_Dataset records:_
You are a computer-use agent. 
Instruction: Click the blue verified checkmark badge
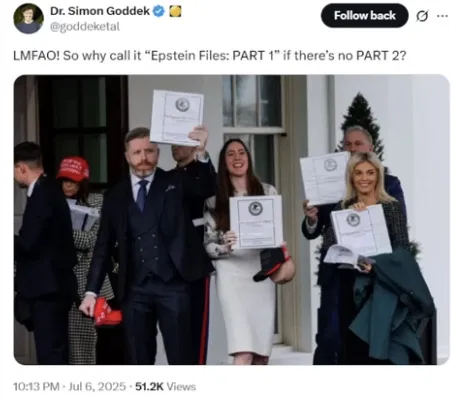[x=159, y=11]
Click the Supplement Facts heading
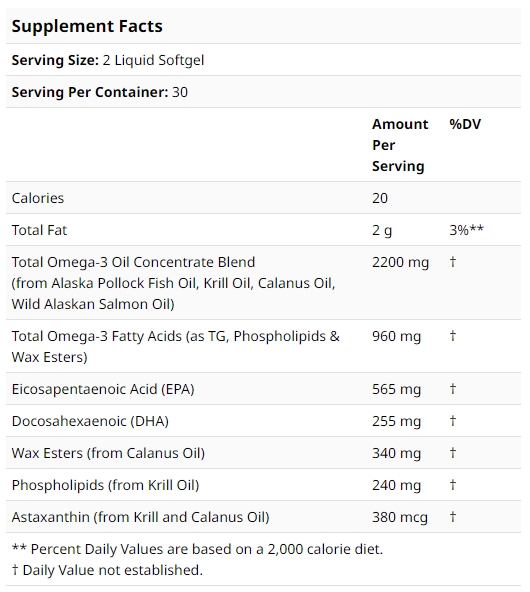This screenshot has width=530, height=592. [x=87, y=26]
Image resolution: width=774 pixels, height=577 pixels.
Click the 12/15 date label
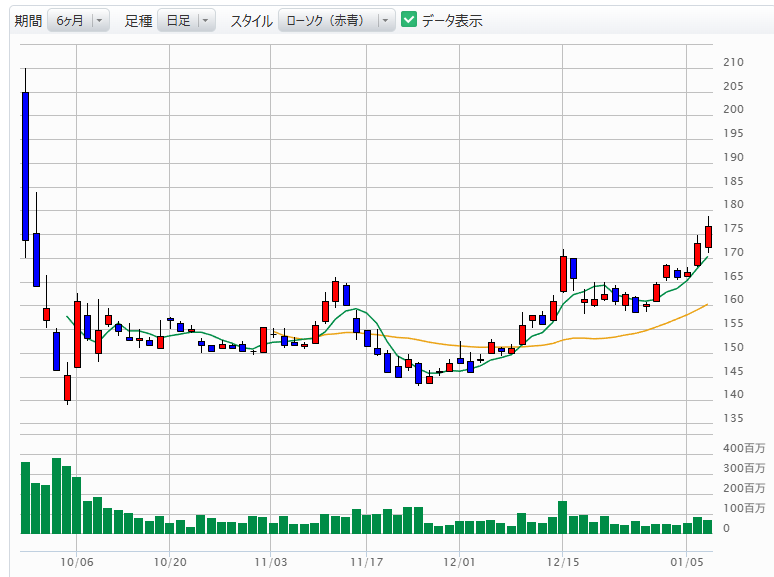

_WORK TO COMPLETE:_
Print all of the entries word for word. Skip any images they contain.

_WORKED SOLUTION:_
You are a computer-use agent. 
Instruction: Click the blue verified checkmark badge
[x=159, y=11]
Click the Supplement Facts heading
This screenshot has width=530, height=592. [x=87, y=26]
Image resolution: width=774 pixels, height=577 pixels.
Click the 12/15 date label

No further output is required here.